◆ Short problem: Rescale the lines of the listing below, starting with the line that contains "The image size is (975, 666)." and going on through the end of the listing, with both ends included. Reproduce those lines with their requests, but multiply every coordinate in the answers by 0.65 and round to whole numbers, with halves rounded up.

◆ Data in this exercise:
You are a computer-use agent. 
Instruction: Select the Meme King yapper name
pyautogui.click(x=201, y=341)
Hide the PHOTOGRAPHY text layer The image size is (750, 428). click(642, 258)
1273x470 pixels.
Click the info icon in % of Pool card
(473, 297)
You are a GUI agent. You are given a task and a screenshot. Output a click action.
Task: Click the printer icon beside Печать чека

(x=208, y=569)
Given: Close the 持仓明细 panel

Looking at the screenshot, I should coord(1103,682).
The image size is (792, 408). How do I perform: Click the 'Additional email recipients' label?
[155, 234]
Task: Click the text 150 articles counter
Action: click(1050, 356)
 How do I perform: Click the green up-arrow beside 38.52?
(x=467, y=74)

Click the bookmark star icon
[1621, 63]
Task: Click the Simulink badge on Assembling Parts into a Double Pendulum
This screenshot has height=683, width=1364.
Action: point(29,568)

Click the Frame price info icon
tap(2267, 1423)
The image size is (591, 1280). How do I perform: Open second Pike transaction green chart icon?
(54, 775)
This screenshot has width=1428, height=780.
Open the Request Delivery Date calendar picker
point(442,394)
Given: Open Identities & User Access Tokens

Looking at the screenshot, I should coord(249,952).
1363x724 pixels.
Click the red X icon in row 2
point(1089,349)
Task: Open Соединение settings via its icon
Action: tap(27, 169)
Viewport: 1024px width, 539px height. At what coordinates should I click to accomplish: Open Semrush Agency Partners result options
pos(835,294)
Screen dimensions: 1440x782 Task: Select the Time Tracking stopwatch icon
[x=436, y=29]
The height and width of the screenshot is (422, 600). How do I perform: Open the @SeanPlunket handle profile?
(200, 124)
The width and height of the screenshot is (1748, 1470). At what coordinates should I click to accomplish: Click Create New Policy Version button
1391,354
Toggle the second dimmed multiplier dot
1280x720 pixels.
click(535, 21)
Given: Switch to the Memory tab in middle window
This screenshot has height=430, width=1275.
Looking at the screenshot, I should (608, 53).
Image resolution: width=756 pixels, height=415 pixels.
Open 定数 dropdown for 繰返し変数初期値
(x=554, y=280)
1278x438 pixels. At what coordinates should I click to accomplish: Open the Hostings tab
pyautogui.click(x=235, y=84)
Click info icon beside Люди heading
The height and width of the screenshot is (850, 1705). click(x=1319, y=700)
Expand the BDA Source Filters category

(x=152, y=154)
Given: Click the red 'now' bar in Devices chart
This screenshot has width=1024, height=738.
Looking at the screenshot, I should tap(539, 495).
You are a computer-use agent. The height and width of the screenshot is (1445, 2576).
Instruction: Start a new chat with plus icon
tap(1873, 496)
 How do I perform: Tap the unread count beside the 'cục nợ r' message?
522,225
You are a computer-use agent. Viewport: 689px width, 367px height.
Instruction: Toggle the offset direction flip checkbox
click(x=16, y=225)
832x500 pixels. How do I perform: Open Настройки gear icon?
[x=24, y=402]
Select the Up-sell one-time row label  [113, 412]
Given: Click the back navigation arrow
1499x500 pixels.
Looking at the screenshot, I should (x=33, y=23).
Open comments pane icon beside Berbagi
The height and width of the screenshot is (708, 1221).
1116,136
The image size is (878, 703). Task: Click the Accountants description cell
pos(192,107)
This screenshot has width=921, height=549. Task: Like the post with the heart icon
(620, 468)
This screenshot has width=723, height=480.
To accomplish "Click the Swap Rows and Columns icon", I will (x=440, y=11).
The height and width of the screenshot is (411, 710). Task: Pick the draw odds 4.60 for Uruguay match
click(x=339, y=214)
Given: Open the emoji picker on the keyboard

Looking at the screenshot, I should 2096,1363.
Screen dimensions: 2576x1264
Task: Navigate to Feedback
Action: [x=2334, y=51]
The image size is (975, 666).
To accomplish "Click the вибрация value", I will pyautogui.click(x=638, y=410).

◆ Answer in full:
The image size is (975, 666).
To accomplish "Click the вибрация value", I will pyautogui.click(x=415, y=267).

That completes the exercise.